Here we're using another test string, "tenletters", which happens to be ten letters long. Fun, huh?

This is an excellent example of why custom assertions are valuable. Within a loop (checking a list of values), without a message for the assertEquals(), we would not know the value for which the assertion failed. But in this case, with the custom assertion, we get the output showing the value (10) that failed:

junit.framework.AssertionFailedError: pstr: ''tenletters' (0)'; num: 10 expected:<true> but was:<false>
	at org.incava.text.TestPosString.assertHasNumMore(TestPosString.java:51)
	at org.incava.text.TestPosString.testHasNumMore(TestPosString.java:131)

That actually shows that the test is incorrect: there are only 9 more characters from the initial position in the string. So we change the end of the range from 10 to 9 (that is, the range is 0 through 9), rerun, and the tests pass.

From the old class, we will pull the consume and consumeTo, amending their names and their code, starting with advanceTo, which is derived from the old consumeTo:

    public void advanceTo(String what) {
        while (this.pos < this.len && this.pos + what.length() < this.len && !this.str.substring(this.pos).startsWith(what)) {
            ++this.pos;
        }
    }

    public void testAdvanceTo() {
        assertCurrentChar('a', abc);
        abc.advanceTo("b");
        assertCurrentChar('b', abc);
        abc.advanceTo("c");
        assertCurrentChar('c', abc);
        abc.advanceTo("d");
        assertCurrentChar(null, abc);
    }

That raises another question: what happens when we advance to the end of the string?

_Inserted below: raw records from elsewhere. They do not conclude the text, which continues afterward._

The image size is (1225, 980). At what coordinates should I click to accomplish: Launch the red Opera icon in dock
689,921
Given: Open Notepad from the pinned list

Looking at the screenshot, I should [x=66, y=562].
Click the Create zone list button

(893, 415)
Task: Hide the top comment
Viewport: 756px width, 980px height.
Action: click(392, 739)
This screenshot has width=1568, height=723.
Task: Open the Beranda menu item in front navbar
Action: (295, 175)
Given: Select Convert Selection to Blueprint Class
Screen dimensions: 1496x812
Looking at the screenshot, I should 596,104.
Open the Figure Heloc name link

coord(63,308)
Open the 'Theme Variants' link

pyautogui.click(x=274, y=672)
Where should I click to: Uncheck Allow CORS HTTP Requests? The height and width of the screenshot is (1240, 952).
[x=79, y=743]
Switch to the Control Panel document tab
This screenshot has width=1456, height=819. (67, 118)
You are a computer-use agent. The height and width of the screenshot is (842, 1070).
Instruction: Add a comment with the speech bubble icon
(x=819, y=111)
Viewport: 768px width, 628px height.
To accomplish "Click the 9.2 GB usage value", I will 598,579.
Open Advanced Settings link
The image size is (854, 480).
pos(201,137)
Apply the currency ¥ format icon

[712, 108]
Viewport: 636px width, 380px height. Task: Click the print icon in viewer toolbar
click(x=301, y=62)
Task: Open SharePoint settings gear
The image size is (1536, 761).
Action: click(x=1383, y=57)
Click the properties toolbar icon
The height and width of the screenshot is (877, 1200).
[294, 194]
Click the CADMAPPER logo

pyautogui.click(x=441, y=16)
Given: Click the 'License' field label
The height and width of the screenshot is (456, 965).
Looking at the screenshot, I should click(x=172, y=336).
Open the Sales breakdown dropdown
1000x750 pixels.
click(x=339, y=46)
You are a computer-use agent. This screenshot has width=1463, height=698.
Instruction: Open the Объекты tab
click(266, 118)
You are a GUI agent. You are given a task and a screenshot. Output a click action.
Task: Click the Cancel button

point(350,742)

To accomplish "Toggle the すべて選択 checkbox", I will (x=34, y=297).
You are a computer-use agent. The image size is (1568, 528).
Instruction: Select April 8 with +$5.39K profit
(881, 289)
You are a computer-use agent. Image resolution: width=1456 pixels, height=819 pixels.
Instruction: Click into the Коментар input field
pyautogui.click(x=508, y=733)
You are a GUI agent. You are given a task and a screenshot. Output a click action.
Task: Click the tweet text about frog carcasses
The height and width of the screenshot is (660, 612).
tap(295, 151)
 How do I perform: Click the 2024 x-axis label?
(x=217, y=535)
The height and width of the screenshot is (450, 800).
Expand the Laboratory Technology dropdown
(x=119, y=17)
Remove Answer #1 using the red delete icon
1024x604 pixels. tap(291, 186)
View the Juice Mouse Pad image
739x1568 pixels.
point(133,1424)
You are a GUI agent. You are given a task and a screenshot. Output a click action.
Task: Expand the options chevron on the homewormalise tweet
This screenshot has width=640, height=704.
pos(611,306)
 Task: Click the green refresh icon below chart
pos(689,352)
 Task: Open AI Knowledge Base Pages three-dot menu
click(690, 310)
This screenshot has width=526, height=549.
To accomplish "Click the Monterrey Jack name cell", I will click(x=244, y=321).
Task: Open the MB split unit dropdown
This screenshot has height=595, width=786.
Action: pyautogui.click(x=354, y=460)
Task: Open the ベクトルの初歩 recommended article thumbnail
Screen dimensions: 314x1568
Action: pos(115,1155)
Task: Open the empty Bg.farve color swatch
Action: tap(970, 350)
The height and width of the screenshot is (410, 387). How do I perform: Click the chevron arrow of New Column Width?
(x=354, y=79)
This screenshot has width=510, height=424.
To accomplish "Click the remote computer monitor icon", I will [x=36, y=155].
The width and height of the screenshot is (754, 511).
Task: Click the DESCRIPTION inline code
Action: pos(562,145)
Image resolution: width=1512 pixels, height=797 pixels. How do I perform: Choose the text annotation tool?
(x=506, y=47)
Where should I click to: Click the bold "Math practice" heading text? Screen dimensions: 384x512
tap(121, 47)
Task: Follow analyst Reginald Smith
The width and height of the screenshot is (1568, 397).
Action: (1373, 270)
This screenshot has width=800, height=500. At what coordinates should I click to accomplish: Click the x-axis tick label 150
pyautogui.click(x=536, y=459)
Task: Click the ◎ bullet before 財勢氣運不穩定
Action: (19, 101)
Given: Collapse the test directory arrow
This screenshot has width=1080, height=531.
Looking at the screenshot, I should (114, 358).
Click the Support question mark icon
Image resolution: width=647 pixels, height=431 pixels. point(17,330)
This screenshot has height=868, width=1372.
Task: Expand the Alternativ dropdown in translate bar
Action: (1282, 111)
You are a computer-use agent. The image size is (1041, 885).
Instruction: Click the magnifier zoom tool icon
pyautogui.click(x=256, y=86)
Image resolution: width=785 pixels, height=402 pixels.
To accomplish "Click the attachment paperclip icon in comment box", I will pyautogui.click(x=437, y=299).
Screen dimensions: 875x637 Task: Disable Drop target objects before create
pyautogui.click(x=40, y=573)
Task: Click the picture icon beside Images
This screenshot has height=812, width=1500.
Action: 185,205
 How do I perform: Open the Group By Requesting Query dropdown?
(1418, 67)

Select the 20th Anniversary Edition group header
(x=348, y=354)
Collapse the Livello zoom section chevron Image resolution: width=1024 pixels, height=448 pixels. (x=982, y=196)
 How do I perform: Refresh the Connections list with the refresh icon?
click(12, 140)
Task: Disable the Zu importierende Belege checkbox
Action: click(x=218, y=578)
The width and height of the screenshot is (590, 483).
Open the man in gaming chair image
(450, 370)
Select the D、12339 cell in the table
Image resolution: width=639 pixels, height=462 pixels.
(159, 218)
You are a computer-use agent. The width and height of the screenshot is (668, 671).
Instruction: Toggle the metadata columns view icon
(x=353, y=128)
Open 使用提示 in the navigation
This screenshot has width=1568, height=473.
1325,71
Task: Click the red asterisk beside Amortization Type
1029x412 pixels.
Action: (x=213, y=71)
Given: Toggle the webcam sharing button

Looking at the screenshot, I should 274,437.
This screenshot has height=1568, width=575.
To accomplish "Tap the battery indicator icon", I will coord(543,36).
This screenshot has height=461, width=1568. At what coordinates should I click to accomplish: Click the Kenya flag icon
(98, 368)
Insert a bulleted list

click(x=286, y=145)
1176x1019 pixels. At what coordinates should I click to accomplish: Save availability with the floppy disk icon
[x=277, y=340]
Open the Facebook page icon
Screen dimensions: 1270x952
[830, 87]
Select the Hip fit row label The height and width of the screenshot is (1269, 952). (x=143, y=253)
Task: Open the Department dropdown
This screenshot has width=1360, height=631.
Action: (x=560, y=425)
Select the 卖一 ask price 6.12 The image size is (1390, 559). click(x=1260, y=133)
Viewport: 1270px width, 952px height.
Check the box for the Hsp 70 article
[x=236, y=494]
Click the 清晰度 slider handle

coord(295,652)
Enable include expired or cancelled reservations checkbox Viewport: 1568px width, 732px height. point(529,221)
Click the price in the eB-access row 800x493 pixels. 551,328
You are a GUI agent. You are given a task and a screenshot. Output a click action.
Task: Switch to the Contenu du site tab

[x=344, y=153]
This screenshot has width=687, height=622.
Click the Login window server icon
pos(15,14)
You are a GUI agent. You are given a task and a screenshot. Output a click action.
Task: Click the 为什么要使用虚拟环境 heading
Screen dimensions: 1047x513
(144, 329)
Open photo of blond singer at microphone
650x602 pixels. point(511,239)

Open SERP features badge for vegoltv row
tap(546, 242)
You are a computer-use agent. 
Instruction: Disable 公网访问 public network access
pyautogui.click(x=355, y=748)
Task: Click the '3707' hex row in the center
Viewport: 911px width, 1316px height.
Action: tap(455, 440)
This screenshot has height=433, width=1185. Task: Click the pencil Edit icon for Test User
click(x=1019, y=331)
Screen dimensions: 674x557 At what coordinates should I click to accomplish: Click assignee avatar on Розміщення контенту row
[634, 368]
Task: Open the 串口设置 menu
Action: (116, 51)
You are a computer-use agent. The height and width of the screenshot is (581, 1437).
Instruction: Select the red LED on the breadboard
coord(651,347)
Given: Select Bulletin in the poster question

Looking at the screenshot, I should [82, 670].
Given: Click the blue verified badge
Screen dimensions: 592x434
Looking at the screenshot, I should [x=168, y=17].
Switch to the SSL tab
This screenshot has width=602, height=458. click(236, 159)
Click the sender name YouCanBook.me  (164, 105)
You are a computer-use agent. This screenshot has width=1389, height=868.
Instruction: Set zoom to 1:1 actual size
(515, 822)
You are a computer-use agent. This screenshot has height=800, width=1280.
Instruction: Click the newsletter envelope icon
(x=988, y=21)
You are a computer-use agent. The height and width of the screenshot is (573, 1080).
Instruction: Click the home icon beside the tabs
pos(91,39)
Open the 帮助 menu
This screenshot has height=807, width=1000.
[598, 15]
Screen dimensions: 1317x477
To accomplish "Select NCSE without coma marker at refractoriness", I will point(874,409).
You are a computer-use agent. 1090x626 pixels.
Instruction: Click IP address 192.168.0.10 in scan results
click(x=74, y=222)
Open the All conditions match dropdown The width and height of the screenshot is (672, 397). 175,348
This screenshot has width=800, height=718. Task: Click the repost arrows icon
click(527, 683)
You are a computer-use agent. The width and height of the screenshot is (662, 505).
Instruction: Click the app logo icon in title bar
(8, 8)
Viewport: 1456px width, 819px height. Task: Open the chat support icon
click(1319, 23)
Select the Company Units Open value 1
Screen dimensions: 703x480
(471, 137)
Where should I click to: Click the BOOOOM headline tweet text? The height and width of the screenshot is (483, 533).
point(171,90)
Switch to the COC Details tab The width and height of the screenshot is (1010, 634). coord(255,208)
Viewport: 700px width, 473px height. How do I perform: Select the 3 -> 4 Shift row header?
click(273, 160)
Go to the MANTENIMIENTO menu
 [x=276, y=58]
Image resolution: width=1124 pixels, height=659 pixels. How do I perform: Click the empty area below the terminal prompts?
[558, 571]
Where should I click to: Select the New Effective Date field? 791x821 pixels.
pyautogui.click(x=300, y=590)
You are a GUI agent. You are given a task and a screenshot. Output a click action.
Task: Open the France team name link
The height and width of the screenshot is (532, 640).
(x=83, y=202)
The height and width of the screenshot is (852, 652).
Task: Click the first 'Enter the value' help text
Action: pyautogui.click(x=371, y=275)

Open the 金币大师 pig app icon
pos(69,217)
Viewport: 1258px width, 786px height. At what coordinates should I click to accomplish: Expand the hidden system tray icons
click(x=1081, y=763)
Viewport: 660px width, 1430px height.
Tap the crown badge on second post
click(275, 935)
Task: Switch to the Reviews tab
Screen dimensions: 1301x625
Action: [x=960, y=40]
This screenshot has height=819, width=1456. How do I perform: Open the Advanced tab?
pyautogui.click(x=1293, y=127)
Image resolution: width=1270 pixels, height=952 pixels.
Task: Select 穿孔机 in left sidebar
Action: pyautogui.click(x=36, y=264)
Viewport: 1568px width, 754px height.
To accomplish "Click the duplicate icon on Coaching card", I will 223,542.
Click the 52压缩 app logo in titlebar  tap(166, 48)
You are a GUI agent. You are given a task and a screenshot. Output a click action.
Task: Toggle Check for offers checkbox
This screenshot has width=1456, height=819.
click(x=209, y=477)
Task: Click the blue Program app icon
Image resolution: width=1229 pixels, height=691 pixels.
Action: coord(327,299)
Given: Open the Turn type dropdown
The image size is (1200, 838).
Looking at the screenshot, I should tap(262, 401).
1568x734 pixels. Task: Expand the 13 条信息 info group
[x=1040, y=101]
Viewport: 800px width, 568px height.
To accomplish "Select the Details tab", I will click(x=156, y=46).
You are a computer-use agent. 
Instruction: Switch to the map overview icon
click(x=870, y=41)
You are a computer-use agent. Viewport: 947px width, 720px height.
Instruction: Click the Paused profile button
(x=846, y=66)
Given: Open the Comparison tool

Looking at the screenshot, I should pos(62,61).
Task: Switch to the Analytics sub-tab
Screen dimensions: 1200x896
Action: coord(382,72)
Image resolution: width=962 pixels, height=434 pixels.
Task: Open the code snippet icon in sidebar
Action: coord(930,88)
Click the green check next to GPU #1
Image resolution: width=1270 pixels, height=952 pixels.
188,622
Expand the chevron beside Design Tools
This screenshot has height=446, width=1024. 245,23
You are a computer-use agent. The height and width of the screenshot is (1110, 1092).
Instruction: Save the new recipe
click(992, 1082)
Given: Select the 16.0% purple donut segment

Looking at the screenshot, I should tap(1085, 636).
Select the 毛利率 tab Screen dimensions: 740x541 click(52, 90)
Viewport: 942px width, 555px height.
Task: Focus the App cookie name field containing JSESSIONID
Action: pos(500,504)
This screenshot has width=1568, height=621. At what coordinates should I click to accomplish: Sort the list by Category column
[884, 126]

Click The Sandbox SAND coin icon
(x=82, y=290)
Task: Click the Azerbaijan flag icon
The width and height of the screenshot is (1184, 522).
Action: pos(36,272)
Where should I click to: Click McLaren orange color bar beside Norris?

Should the current character be the last one, or should it be null?

We'll amend it to be null, and clean up the code, which has too long of a conditional (and redundant, with the "pos < len && pos + n < len" statements,
adding a new method, isMatch:

        while (this.pos < this.len && !isMatch(what)) {
            this.pos++;
        }

    public boolean isMatch(String what) {
        return this.pos + what.length() <= this.len && this.str.substring(this.pos).startsWith(what);
    }

Bringing over the old consumeFrom method gives us a chance to use the new isMatch method, for clearer code:

    protected boolean consume(String what) {
        skipBlanks();
        if (this.pos + what.length() < this.len && this.str.substring(this.pos).startsWith(what)) {
            this.pos += what.length();
            return true;
        }
        else {
            return false;
        }
    }

    public boolean advanceFrom(String what) {
        if (isMatch(what)) {
            advancePosition(what.length());
            return true;
        }
        else {
            return false;
        }
    }

This is in keeping with the principle of having fewer dots per line. more dots indicates a violation of the Law Of Demeter, with excessive low-level access to instance variables.

Notice that this method, as we've advanced through the class, is using no instance variables directly. Essentially the class is "coming up" from a low-level implementation closer to the point of how it will be used.

We'll bring over consumeFromTo, renaming it advanceFromTo. Again, we have no instance variables directly accessed:

    public void advanceFromTo(String from, String to) {
        if (advanceFrom(from)) {
            advanceTo(to);
        }
    }

We got all the way to here, and from looking at the code, we have an edge condition issue, as to what hasMore means. Does it mean "has more characters remaining to the end of the string", or does it mean "has a current character", that is, is not at the end?

Following the principle of when in doubt, copy, we'll imitate the behavior of the Java collections, specifically Iterable, for which hasNext() means "has a current element", and next() takes it.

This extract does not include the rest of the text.